Yes, Chinese President and CCP General-Secretary Xi Jinping has declared that the Communist nation has achieved the “miracle” of eradicating extreme poverty.
See, if China’s President wants to celebrate the complete eradication of extreme poverty, he is free to do so. But the only problem is that Xi Jinping is lying and Communist China actually remains poor outside of its six super cities– Shanghai, Beijing, Chongqing, Guangzhou, Shenzhen and Tianjin, and some megacities.
The Jinping administration has said that 100 million people have been lifted out of poverty in the last 8 years. The Chinese President himself spoke at a ceremony in Beijing on Thursday. He said that the “arduous task of eradicating extreme poverty has been fulfilled”. He added that it was a “complete victory” that would “go down in history”.
Now, what Xi has said is factually contradicted, because China’s extreme poverty benchmarks themselves are quite dubious. The Communist nation classifies anyone earning more than $620 per annum as ‘not poor’. However, China’s dubious statistics is a debate for another day. Today, we are going to tell you the difference between what China shows and what China doesn’t show.
What does an average tourist going to China see? Or what do the Chinese government and State-owned media try to show? The booming big cities like Shanghai, Guangzhou and Shenzhen, right? You see the skyscrapers, expensive cars and designer clothes shops. This is where China’s economic development has been centred. You look at these images and you feel that this is a rich country.
But China doesn’t show the other side- its rural countryside, where growth has been uneven, or in some cases even non-existent. In 2011, the BBC reported that there is a village called Yihezhuang, which is merely a three hours drive from Beijing. At that time, Yihezhuang’s average income was a mere $157 per year.
You might think that China has changed over the past 10 years, but unfortunately, it is not the case. In 2018, BBC published a video from China’s Sichuan province. It showed how the only way to a remote village on the top of a cliff was a steel ladder.
Well, reaching the village isn’t the only challenge. The people of the village are extremely poor- they live in mud houses and cook on an open fire. They cook corn and potato because this is all that they can afford. It seems that CCP has failed to keep its decades-old promise of uplifting these villages and peasants.
But every villager in China cannot afford corn and potato. It is actually a luxury in the non-descript Chinese villages. Famous YouTube blogger Winston Sterzel, who lived in China for many years, posted a video in which a poor Chinese girl was spotted eating rats for survival. This is the real China that Xi’s CCP doesn’t want you to see.
Another Youtube blogger Mathew Tye encapsulated the astonishing wealth disparity in the Communist nation. He quoted a Peking University study about how 1 per cent of China’s population owns 33 per cent of its wealth. He also explained the regional disparities.
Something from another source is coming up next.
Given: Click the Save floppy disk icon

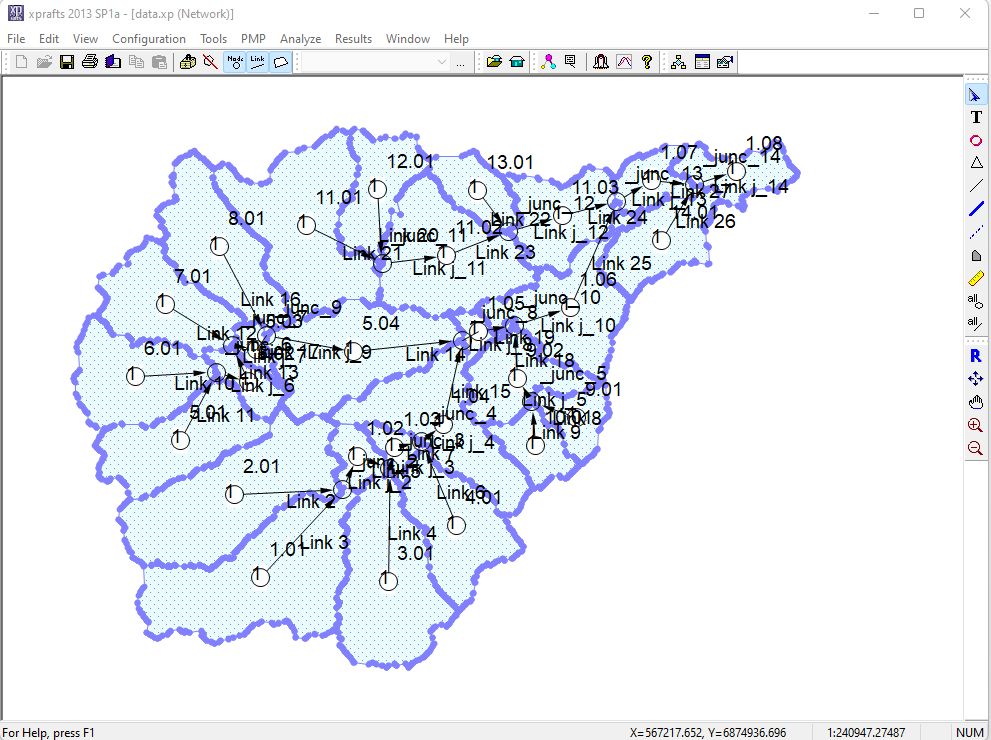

China’s big cities have income levels comparable to first-world countries. But the poorest of China’s provinces like Tibet, which is currently under Chinese military occupation, or Gansu, the income levels are as low as $7000-$9000 per year. This is, of course, comparable to countries that have a serious poverty issue. The wealth gap gets even wider because within the poor provinces, the big cities are comparatively well-off and villages are even poorer.
There are many reasons why China’s villages are poor. The biggest reason is the country’s Maoist Communism. Academicians and economists blame China’s land policy which dates back to the early Communist years. The Chinese government took over farm plots and nationalised them and these plots of land have remained State-owned till now.
Now, the bigger question is if things are going to change? Unfortunately, no. China is unlikely to decentralise control and privatise land because of its Communist roots. Today, Jinping is claiming that China is poverty-free but in 2019, Beijing Orient Agribusiness Consultant- a think tank associated with China’s Agriculture Ministry published a report. The report revealed that China’s rural income has been declining since 2014.
Beijing Orient Agribusiness Consultant concluded that China’s countryside was “returning to poverty” due to trade war with the US and widening urban-rural divide. Interestingly, China was hit by the COVID-19 pandemic in November 2019, which made the Communist nation even poorer.
So, China’s villages are only getting poorer as against Jinping’s claim of ending extreme poverty. China wants you to see the big, booming cities like Shanghai and Beijing. But there is another side, which reeks of destitution and sheer penury.